Liczy się tylko teraz

Ucząc się nowego języka zaczynasz od kilku podstawowych słówek i odmian w czasie teraźniejszym. Łapiesz bakcyla. Poczym wszystko się komplikuje, gdy trzeba zapamiętać kolejne czasy przeszłe i przyszłe, piętrzące się wyjątki i deklinacje.

A będąc dzieckiem? Nie zastanawiasz się nad tym co było, ani nie robisz projekcji na przyszłość, cieszysz się tym co teraz – fajna ta moja nowa zabawka. Im starsi się robimy, tym bardziej żyjemy tym co było lub tym co będzie, czyli komplikujemy zupełnie przyzwoite tu i teraz.

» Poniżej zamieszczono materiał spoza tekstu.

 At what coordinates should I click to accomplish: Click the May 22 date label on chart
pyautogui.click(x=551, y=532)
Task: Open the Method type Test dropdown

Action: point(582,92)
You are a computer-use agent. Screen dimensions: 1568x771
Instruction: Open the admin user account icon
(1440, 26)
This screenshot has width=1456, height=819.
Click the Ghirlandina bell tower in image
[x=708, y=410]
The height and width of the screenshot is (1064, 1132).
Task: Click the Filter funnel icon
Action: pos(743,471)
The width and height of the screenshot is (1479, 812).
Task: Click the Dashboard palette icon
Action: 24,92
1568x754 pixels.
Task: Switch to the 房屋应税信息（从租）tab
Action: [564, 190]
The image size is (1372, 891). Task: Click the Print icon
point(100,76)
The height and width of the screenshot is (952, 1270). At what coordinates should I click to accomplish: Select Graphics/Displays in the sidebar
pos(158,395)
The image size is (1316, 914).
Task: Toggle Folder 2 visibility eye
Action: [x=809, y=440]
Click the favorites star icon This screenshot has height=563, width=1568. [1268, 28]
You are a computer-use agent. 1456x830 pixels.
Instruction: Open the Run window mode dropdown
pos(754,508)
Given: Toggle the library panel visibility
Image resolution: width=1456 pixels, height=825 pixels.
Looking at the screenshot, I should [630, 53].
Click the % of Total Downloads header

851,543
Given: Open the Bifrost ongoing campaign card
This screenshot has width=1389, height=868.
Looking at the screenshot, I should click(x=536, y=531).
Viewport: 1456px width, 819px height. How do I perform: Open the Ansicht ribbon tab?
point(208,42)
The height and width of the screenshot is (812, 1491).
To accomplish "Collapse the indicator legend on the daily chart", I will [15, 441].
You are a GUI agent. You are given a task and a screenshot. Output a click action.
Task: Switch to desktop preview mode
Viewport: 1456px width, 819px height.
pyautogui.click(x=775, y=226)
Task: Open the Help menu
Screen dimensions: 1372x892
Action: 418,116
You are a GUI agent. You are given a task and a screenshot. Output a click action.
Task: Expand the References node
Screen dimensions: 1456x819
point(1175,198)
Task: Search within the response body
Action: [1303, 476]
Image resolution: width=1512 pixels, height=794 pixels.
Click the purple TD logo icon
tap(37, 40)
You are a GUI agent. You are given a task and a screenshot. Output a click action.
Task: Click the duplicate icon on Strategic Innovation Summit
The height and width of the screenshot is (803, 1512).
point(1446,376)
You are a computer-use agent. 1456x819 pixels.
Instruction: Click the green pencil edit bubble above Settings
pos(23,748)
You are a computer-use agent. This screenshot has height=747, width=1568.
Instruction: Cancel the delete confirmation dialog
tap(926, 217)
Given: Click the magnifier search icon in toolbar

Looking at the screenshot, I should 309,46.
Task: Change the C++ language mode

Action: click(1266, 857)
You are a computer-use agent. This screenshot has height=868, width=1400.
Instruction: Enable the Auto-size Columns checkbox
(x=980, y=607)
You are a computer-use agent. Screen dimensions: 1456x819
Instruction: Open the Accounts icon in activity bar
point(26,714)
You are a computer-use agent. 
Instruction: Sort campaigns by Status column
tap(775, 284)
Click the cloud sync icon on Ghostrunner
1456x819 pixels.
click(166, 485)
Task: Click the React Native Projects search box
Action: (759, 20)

Siedzę teraz przed komputerem, pije herbatę miętową, po mojej lewej kot się myje, w zasadzie już zasypia, w tle leci muzyka, za oknem wrzosy bujają się na wietrze. A moje myśli są utkwione w tym co teraz chcę napisać. Ciekawy stan akceptacji tego co jest. Bardzo wygodny i jakże relaksujący. Doszłam do momentu, w którym nie mogę się zmusić do myślenia o tym co było, natomiast przyszłość jest tak daleko, że szkoda wysiłku. Tak jakby gigantyczny, niewidzialny magnez trzymał mnie w pionie i nie pozwalał przechylić na żadną ze stron.

Mam dość abstrakcji. Realne są tylko te wesołe wrzosy i wiecznie śpiący kot. Od razu chce mi się na to uśmiechnąć. W zasadzie nie wiem skąd się bierze to poczucie zakotwiczenia w teraźniejszości. Wiem tylko, że jak ktoś mnie teraz pyta o moje przyszłe plany odpowiadam: Nie wiem. I jest mi z tym dobrze.